Feeding cattle industrial hemp may be a future solution for times of stress. A new study from Kansas State University (KSU) researcher Michael Kleinhenz looks at some of the positive effects the management strategy could have.
The benefits Kleinhenz reported after feeding cattle industrial hemp came largely in the areas of stress reduction, with the researcher noting that data shows cannabinoids fed via industrial hemp decreased the stress hormone cortisol and inflammatory biomarkers in cattle.
"Hemp may be a natural way to decrease stress and inflammation related to production practices such as transportation and weaning," he said.
Feeding hemp also seems to increase the amount of time cattle lie down when they ruminate and produce saliva, according to the report.
The KSU researchers found that repeated daily doses of high cannabidiolic acid (CBDA) via feeding hemp did not result in an accumulation of cannabinoids in the blood.
"If hemp is to be utilized as an ingredient in the ration of cattle, it is prudent to know and understand the pharmacokinetics and potential biological effects of cattle exposed to repeated doses of cannabinoids present in industrial hemp," Kleinhenz said.

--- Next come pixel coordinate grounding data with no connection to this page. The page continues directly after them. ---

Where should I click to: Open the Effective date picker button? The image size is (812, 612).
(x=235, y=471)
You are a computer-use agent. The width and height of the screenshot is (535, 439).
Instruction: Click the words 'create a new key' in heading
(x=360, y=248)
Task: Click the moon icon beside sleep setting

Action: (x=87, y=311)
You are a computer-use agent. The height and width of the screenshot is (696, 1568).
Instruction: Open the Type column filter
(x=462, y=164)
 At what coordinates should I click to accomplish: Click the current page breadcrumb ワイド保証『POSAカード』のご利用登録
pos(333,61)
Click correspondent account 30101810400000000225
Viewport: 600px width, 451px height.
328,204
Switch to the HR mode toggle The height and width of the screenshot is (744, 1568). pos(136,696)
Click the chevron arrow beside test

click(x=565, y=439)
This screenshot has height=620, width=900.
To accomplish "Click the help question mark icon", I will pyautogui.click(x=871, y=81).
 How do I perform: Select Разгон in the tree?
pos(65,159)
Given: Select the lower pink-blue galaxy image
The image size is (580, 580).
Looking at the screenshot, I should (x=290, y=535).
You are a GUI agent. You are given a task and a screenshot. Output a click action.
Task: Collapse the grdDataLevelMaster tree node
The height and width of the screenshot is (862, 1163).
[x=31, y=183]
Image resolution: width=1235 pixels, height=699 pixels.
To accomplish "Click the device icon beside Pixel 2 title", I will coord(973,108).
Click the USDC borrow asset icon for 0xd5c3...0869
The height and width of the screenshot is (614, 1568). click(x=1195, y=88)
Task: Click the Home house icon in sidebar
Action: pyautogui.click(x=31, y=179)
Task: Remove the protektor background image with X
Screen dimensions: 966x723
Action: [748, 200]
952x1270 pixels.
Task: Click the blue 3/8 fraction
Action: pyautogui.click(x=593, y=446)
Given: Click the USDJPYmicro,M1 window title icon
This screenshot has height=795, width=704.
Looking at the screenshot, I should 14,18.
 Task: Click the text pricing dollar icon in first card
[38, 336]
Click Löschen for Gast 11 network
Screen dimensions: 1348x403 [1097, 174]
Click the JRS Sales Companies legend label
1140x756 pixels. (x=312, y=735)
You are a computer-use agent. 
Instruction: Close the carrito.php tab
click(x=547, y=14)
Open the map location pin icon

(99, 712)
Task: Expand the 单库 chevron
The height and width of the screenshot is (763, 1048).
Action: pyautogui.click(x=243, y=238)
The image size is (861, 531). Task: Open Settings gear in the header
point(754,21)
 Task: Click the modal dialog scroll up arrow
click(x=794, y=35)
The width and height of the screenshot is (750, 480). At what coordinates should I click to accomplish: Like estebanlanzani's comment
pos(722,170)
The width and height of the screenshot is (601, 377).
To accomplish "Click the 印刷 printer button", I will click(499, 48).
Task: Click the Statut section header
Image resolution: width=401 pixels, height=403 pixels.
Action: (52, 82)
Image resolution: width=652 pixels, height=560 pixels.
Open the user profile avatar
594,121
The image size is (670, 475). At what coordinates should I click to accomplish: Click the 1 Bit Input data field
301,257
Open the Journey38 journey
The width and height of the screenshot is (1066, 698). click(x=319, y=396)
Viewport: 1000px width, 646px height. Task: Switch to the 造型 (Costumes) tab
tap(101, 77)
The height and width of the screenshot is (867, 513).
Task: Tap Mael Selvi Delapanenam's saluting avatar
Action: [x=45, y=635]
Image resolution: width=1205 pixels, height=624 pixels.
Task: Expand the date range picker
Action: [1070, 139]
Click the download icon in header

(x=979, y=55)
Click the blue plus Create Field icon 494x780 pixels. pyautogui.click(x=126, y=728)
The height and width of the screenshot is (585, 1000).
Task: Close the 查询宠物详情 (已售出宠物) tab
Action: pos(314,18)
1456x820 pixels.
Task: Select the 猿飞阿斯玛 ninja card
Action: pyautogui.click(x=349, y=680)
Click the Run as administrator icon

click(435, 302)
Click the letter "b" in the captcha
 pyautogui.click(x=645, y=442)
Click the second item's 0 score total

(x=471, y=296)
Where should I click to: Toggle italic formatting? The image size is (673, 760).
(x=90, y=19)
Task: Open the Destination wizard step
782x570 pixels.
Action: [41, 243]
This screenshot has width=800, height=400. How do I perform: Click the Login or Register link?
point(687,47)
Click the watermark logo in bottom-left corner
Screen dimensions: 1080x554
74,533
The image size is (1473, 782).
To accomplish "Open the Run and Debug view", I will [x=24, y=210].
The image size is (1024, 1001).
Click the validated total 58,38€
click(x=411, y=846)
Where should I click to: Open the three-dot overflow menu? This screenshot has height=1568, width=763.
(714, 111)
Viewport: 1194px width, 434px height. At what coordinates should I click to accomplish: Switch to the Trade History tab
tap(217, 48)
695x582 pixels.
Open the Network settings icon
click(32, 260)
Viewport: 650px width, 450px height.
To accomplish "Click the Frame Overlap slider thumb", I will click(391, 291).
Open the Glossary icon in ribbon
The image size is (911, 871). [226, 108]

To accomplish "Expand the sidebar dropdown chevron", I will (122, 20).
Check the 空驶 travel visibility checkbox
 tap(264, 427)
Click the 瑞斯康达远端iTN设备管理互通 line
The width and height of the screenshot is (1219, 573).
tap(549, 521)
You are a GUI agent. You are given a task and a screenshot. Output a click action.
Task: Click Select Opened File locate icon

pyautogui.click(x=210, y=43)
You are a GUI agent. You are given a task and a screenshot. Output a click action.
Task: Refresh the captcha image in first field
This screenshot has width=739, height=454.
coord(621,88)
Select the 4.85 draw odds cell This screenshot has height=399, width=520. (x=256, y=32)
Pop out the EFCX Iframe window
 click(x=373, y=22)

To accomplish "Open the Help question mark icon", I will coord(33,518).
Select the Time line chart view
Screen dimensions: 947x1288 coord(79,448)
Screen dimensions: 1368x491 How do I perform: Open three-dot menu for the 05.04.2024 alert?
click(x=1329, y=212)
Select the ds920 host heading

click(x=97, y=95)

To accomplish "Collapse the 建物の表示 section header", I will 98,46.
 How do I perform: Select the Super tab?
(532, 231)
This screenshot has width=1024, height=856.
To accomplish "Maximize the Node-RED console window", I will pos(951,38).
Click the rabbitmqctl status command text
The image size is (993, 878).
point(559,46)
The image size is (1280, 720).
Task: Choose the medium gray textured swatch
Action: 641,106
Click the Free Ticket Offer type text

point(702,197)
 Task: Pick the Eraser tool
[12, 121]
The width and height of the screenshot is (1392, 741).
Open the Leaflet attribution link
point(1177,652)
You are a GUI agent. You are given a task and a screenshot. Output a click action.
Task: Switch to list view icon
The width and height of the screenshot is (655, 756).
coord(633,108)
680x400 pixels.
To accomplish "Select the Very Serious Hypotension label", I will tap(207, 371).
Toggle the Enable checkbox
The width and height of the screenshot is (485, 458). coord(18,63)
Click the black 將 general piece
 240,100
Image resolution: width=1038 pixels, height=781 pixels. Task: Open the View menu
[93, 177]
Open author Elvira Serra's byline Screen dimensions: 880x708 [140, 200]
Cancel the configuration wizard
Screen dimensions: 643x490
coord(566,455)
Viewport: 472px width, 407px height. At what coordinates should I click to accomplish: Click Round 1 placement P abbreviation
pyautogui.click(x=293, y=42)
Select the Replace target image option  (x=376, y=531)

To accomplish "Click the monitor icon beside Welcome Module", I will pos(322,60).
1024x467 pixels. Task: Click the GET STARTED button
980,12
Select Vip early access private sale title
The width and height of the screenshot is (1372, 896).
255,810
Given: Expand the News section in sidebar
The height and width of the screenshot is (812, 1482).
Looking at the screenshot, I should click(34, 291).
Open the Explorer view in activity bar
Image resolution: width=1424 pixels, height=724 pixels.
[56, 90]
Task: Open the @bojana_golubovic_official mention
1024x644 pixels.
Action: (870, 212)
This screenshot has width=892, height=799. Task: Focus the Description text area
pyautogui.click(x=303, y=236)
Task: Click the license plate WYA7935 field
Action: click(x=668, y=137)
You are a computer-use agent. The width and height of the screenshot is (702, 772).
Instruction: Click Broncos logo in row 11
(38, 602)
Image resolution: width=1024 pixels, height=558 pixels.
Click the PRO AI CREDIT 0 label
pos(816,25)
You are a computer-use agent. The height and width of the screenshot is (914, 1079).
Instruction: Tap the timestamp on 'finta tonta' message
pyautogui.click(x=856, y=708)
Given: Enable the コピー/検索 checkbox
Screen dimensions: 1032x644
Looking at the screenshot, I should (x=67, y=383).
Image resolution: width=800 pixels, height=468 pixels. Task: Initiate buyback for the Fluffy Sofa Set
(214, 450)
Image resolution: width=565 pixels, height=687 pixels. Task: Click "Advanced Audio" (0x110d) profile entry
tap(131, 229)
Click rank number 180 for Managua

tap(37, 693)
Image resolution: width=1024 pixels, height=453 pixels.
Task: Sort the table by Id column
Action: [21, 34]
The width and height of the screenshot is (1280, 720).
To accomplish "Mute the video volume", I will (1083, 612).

"The initial data we have collected is essential should industrial hemp and its byproducts be considered by the U.S. Food and Drug Administration and the Association of American Feed Control Officials."
He added that further work is needed to determine if the cannabinoids can effectively alter stress response in cattle at key times, like transportation and weaning.
Funding for the research came through a grant from the Agriculture and Food Research Initiative of the USDA's National Institute of Food and Agriculture.